E-scooters, or "Personal Light Electric Vehicles," have become increasingly popular on a global scale over recent years.
They are both compact and provide a sustainable mode of transport, whilst they are generally not subject to the tax or insurance requirements of other motor vehicles. This is potentially one of the reasons privately owned e-scooters are not legally allowed to be used on UK public roads. Their lack of pedals also makes them illegal for use on cycle lanes and pavements. So, unless you are using them for running circles around your back garden or balcony, the chances are you are using your e-scooter illegally. The Government has however recently announced that rental e-scooters are to be legal on UK roads from 4 July 2020. The Covid-19 pandemic appears to have pushed the government to fast-track e-scooter trials in the UK in order to reduce pressures on public transport once the lockdown is eased. This recent change in the law may well bring with it a significant opportunity for insurers to make their mark on the e-scooter craze.
Insurance became mandatory for the use of e-scooters in Germany and France in late 2019. With an expected market size of €90 billion for micromobility by 2030, it's no wonder that the UK, Ireland and Spain are currently reviewing their own guidelines in respect of the use and regulation of e-scooters. The opportunity for forward-thinking insurers to profit from this increasingly popular product and the service solutions it may offer is fast approaching.

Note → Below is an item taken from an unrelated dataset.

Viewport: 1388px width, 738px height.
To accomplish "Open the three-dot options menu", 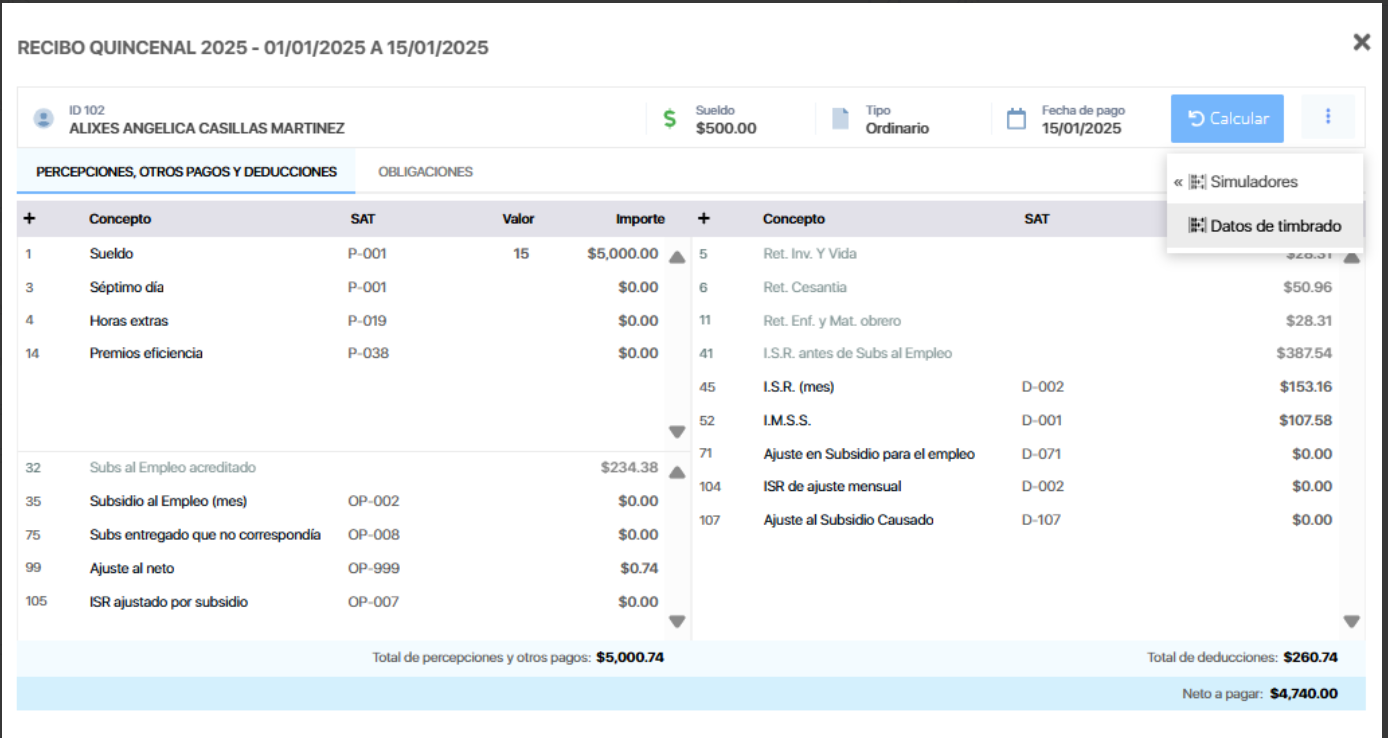I will click(1328, 118).
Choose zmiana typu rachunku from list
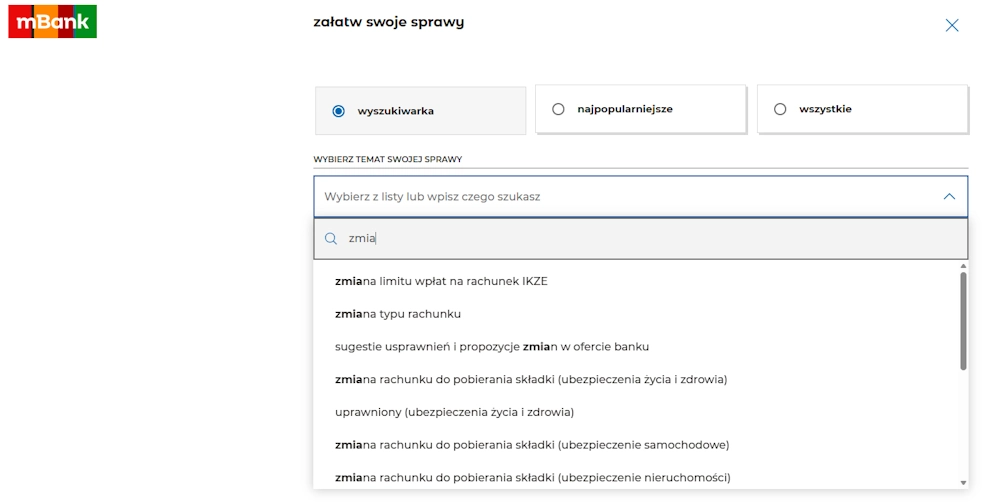The image size is (1000, 504). 398,314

In the first instance, insurers are going to want evidence of the potential risks associated with the use of e-scooters. Although the risks are difficult to calculate- the European Transport Safety Council (ETSC) has called for more and better data collection and analysis on the safety of e-scooters - claims as a result of e-scooters are increasing. Statistics in the Denmark and Austria show increasing rates of head injuries and collisions caused by accidents involving e-scooters, and e-scooter related injuries in the US increased 222% between 2014 and 2018. Additionally, a recent survey by Brussels Mobility showed that 75% of e-scooter journeys replaced walking or public transport, the shift from walking to the use of e-scooters actually causing a rise in the overall road risks. As current data suggests that the usage of e-scooters may actually increase risks on the road, the ETSC says further data is needed before making any decisions as to how the use of e-scooters can and should be regulated.

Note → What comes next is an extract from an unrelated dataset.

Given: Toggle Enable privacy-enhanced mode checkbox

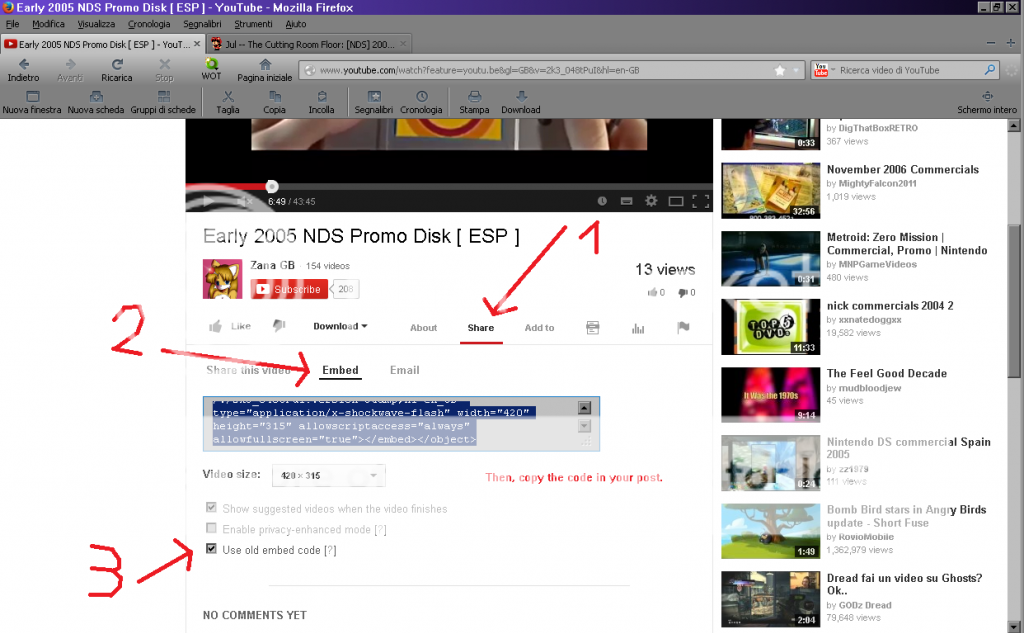Looking at the screenshot, I should (211, 528).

At a glance, potential areas which may require the attention of insurers may include product development, pricing and the development of pricing models to capture the new risks (as explored above), market distribution and claims. A potential increase in the purchase of expensive "designer" e-scooters may also see an uptake in policies to protect these vehicles from theft and damage. Breach of rules and regulations relating to speed and location restrictions, or failure to wear a helmet, would become inevitable and may also lead to future claims. The legalisation of the use of e-scooters is likely to bring with it the presence of e-scooter rental companies who will require insurance policies to limit their liability to their customers in the event of an accident.

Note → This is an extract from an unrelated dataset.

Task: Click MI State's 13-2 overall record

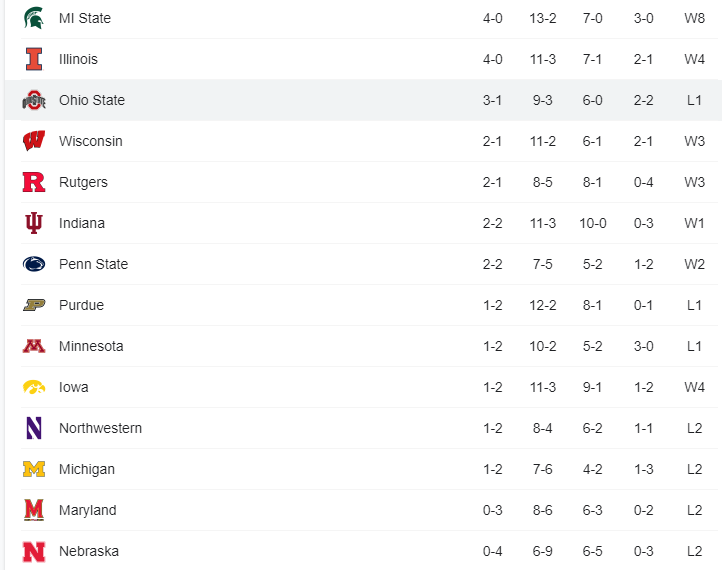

With US e-scooter rental companies Bird and Lime and European companies Voi and Tier already in talks with the UK government, now is the time for insurers to increase their knowledge and expertise on the use of these "Personal Light Electric Vehicles", partner with the right organisations and solidify their presence in the market. By acting quickly in this increasingly desirable (and potentially soon-to-be-legal) mode of transport, insurers may soon have the opportunity to profit from the rise of this modern innovative product. This has become particularly topical given how overwhelmed Transport for London may be once travel restrictions are lifted and alternative modes of transport are both important and necessary.